_Exercise:_ Please rewrite the items from the start through the line containing "Cool (218, 1099)", inclusive, with "particular" replaced by "specific" and nothing else changed. Leave out the pictures.

*** Record excerpts

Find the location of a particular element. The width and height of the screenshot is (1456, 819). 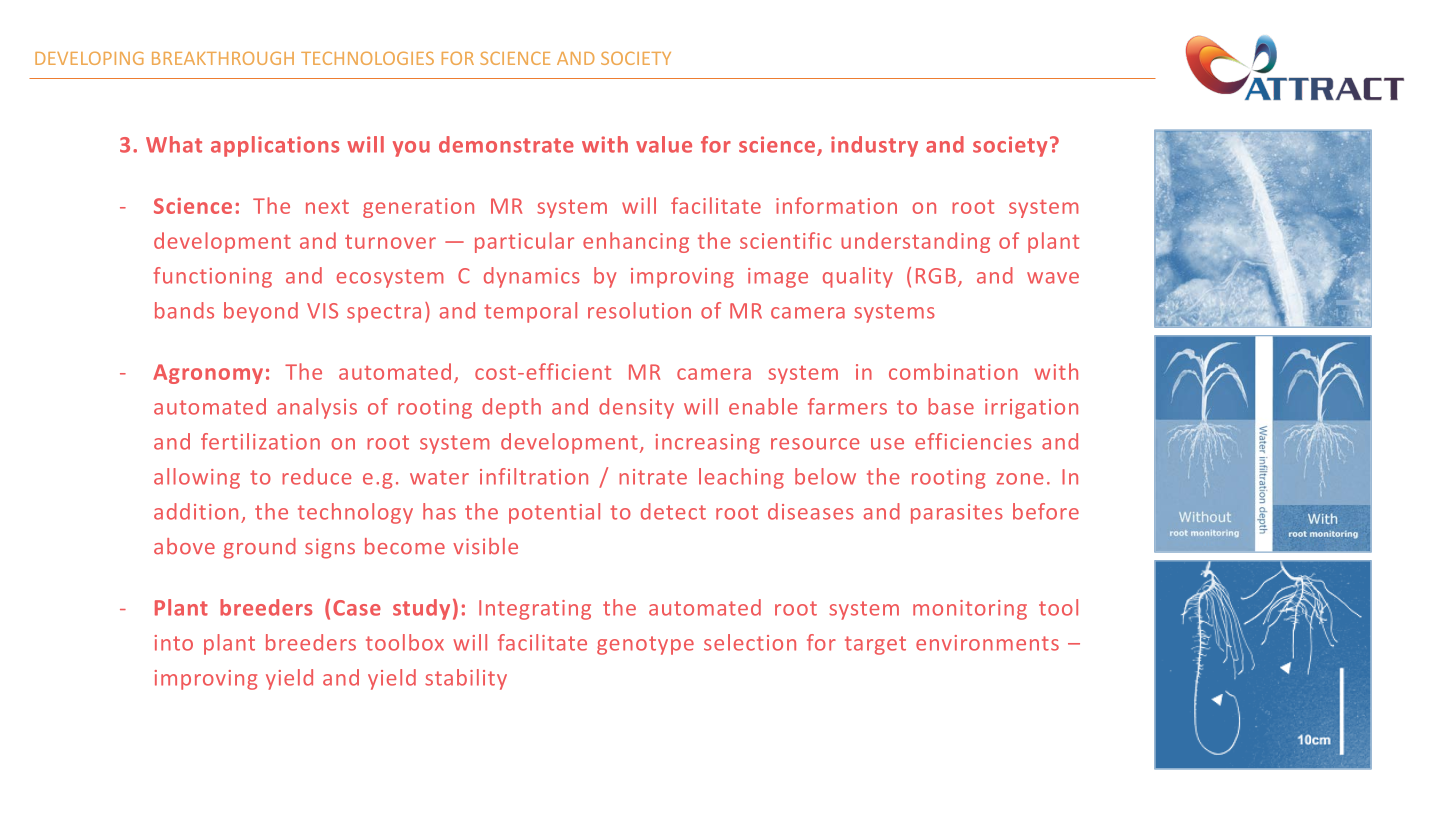

next is located at coordinates (327, 206).
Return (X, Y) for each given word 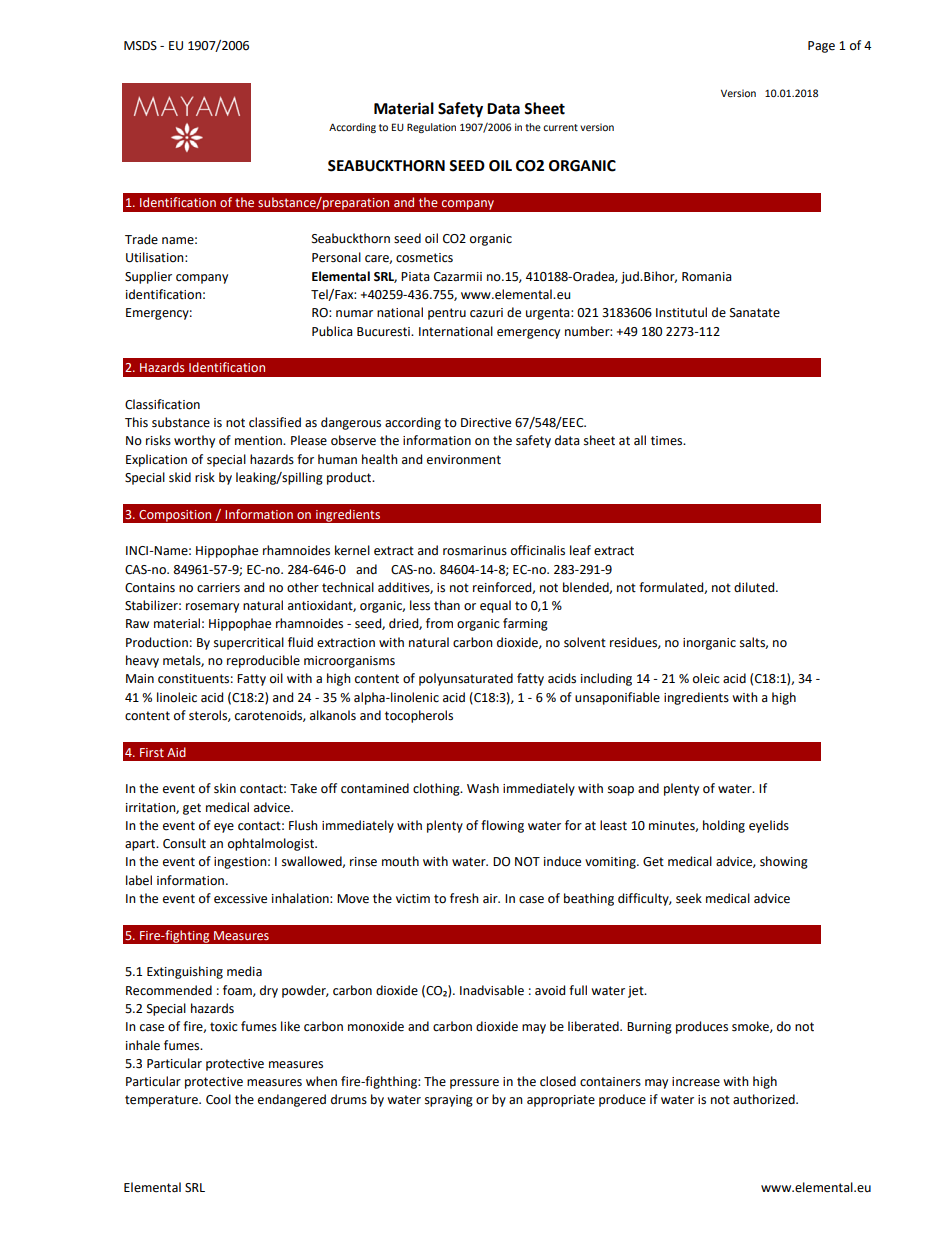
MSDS (140, 46)
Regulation (431, 128)
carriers (218, 588)
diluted (755, 587)
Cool (218, 1099)
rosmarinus (475, 551)
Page (821, 47)
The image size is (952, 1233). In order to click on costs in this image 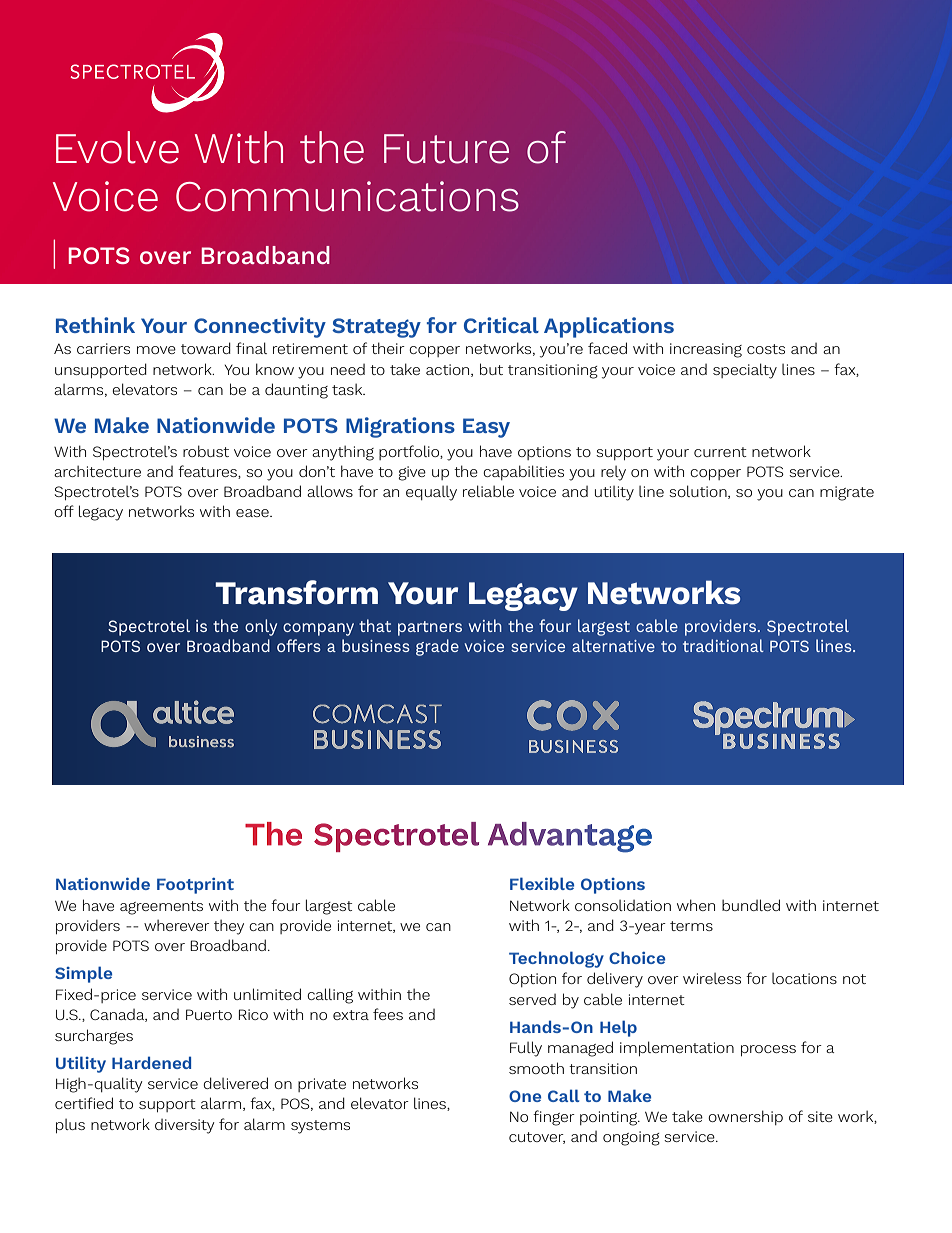, I will do `click(766, 349)`.
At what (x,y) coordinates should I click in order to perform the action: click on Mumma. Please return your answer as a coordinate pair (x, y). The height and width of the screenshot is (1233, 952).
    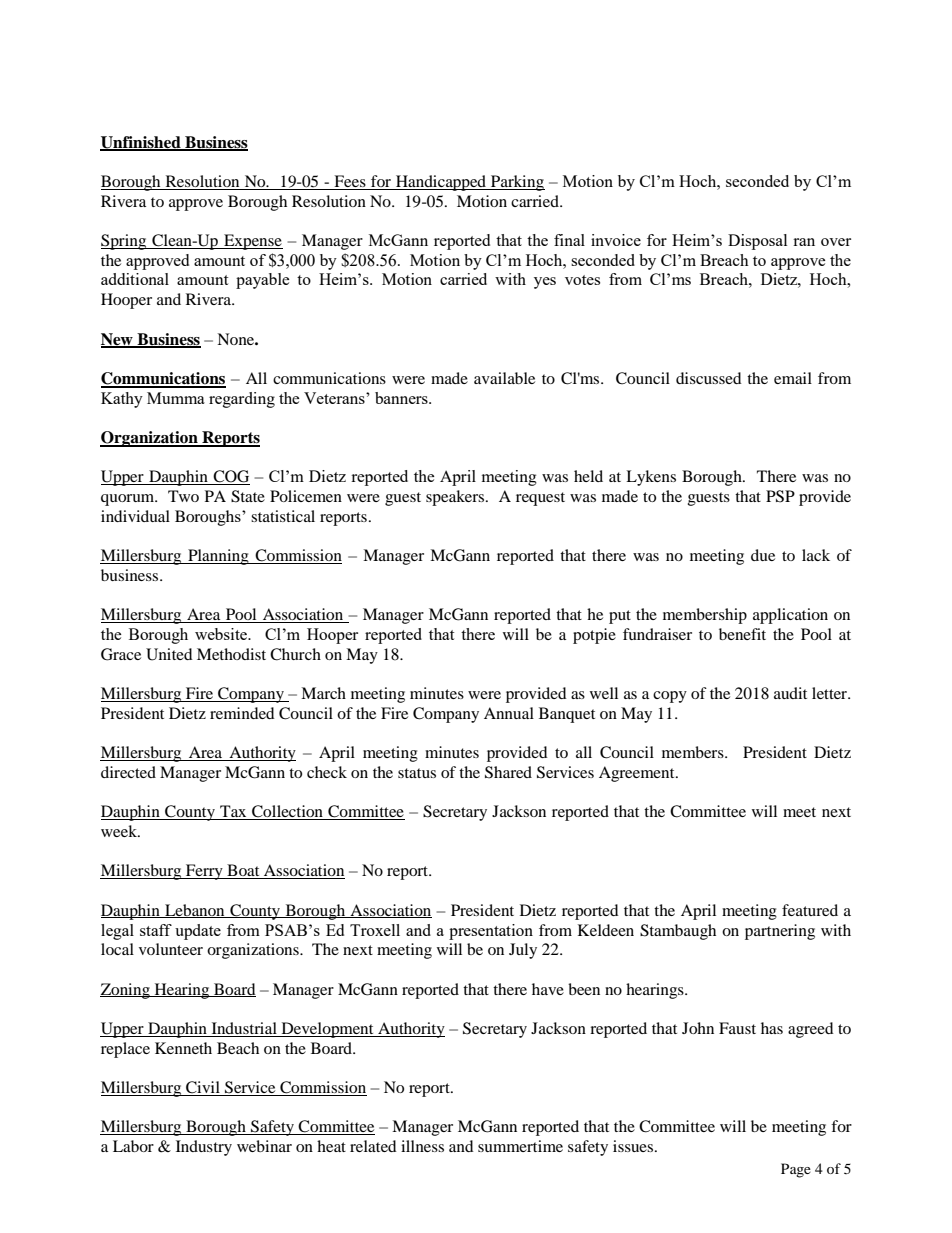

******

_Written solution:_
Find the location of a specific element. The width and height of the screenshot is (1456, 819). 

next is located at coordinates (327, 206).
Return (X, Y) for each given word 
MSDS (140, 46)
Regulation (431, 128)
carriers (218, 588)
diluted (755, 587)
Cool (218, 1099)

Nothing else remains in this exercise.